• Problem to solve
Within the entries below, find the portion that opens with the line containing "تصميم وتطوير | CLIPSolutions (306, 1836)" and closes with the line containing "[Youtube] (1323, 1892)". Retype that portion exactly and only.

──────────

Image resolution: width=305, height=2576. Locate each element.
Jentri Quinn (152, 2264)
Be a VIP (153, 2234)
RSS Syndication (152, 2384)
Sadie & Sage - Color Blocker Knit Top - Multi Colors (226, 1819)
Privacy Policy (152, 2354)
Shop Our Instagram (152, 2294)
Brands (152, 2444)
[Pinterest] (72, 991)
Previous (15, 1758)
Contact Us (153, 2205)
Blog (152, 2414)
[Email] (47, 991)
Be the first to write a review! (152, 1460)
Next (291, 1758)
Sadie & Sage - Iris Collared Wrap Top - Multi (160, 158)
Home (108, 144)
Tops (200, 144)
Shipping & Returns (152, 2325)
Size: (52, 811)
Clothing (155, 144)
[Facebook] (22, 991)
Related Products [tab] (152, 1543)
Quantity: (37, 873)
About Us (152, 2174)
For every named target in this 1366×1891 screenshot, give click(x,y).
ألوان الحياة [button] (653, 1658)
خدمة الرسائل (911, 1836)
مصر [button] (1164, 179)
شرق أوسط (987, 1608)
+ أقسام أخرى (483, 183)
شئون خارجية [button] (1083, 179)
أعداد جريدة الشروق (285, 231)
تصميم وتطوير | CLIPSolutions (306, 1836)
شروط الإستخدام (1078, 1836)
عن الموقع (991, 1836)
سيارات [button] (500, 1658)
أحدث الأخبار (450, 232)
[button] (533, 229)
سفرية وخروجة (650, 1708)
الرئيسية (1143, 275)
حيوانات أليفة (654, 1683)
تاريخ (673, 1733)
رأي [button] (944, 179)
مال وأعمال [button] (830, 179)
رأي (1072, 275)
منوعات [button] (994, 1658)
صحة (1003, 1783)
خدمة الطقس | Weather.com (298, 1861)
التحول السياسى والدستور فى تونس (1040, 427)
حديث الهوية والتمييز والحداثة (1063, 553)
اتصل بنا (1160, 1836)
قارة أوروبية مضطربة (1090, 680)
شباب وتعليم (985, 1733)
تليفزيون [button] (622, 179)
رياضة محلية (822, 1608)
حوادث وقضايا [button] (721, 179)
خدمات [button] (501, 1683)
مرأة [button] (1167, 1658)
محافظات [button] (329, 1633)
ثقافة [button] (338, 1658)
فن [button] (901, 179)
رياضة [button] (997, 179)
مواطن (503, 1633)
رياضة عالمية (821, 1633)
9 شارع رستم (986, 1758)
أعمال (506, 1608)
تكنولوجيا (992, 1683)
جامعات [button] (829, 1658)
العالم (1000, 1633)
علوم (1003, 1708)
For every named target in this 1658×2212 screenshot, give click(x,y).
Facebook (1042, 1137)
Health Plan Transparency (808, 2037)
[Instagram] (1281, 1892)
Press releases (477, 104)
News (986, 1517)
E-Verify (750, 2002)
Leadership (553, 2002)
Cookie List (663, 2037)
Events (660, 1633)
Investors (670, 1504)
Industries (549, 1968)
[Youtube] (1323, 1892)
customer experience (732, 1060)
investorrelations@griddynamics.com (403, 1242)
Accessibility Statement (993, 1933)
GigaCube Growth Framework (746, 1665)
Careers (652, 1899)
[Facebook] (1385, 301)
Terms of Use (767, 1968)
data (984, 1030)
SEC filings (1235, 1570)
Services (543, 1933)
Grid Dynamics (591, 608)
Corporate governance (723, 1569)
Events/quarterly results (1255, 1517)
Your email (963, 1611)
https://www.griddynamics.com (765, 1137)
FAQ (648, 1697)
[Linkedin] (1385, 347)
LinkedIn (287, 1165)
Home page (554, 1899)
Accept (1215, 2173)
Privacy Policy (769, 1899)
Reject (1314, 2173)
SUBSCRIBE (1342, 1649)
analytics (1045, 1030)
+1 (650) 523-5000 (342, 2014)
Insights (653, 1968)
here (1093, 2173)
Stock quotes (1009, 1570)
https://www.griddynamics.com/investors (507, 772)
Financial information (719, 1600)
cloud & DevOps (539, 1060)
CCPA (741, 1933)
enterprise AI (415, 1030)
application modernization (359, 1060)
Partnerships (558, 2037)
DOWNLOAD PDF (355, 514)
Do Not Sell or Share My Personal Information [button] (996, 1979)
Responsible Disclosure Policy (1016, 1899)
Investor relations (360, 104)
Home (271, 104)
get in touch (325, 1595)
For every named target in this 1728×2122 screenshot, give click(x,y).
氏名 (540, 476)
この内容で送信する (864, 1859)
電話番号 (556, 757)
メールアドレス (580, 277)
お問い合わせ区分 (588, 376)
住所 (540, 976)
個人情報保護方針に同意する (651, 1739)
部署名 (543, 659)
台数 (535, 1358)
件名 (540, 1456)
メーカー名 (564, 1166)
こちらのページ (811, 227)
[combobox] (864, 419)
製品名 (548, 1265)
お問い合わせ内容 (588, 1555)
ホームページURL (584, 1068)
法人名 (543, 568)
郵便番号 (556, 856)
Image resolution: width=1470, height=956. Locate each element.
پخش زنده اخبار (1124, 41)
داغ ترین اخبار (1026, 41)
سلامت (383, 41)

──────────

• Answer to the exercise
تصميم وتطوير | CLIPSolutions (306, 1836)
شروط الإستخدام (1078, 1836)
عن الموقع (991, 1836)
سيارات [button] (500, 1658)
أحدث الأخبار (450, 232)
[button] (533, 229)
سفرية وخروجة (650, 1708)
الرئيسية (1143, 275)
حيوانات أليفة (654, 1683)
تاريخ (673, 1733)
رأي [button] (944, 179)
مال وأعمال [button] (830, 179)
رأي (1072, 275)
منوعات [button] (994, 1658)
صحة (1003, 1783)
خدمة الطقس | Weather.com (298, 1861)
التحول السياسى والدستور فى تونس (1040, 427)
حديث الهوية والتمييز والحداثة (1063, 553)
اتصل بنا (1160, 1836)
قارة أوروبية مضطربة (1090, 680)
شباب وتعليم (985, 1733)
تليفزيون [button] (622, 179)
رياضة محلية (822, 1608)
حوادث وقضايا [button] (721, 179)
خدمات [button] (501, 1683)
مرأة [button] (1167, 1658)
محافظات [button] (329, 1633)
ثقافة [button] (338, 1658)
فن [button] (901, 179)
رياضة [button] (997, 179)
مواطن (503, 1633)
رياضة عالمية (821, 1633)
9 شارع رستم (986, 1758)
أعمال (506, 1608)
تكنولوجيا (992, 1683)
جامعات [button] (829, 1658)
العالم (1000, 1633)
علوم (1003, 1708)
For every named target in this 1658×2212 screenshot, give click(x,y).
Facebook (1042, 1137)
Health Plan Transparency (808, 2037)
[Instagram] (1281, 1892)
Press releases (477, 104)
News (986, 1517)
E-Verify (750, 2002)
Leadership (553, 2002)
Cookie List (663, 2037)
Events (660, 1633)
Investors (670, 1504)
Industries (549, 1968)
[Youtube] (1323, 1892)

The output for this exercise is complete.